Dataset entries:
Start of Block

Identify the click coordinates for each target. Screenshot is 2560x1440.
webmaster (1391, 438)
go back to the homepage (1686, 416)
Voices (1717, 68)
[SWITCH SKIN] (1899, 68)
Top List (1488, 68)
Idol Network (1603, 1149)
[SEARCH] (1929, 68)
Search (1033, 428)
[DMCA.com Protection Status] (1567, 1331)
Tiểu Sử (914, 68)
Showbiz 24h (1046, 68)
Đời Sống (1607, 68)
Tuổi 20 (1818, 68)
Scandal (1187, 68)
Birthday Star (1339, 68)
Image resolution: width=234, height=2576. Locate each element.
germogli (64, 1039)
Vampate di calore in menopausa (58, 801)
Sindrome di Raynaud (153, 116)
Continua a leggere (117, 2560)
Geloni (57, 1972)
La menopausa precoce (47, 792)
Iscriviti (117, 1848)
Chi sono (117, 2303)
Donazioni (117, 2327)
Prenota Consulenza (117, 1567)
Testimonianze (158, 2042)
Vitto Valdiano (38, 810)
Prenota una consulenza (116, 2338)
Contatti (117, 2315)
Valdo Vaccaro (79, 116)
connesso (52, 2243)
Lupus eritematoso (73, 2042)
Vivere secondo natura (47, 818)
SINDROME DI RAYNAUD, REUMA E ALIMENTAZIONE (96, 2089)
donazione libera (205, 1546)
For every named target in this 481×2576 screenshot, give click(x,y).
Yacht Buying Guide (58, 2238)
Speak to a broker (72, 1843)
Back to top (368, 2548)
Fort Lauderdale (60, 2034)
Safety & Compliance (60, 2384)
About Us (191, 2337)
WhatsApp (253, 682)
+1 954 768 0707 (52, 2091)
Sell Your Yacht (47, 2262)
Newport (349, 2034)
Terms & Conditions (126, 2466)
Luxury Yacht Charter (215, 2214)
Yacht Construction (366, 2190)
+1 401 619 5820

End of Block

## [How to complete this task]
The line containing "Back to top (368, 2548)" marks where to begin; copy it and every later line exactly, through the end of the data.

## [Answer box]
Back to top (368, 2548)
Fort Lauderdale (60, 2034)
Safety & Compliance (60, 2384)
About Us (191, 2337)
WhatsApp (253, 682)
+1 954 768 0707 (52, 2091)
Sell Your Yacht (47, 2262)
Newport (349, 2034)
Terms & Conditions (126, 2466)
Luxury Yacht Charter (215, 2214)
Yacht Construction (366, 2190)
+1 401 619 5820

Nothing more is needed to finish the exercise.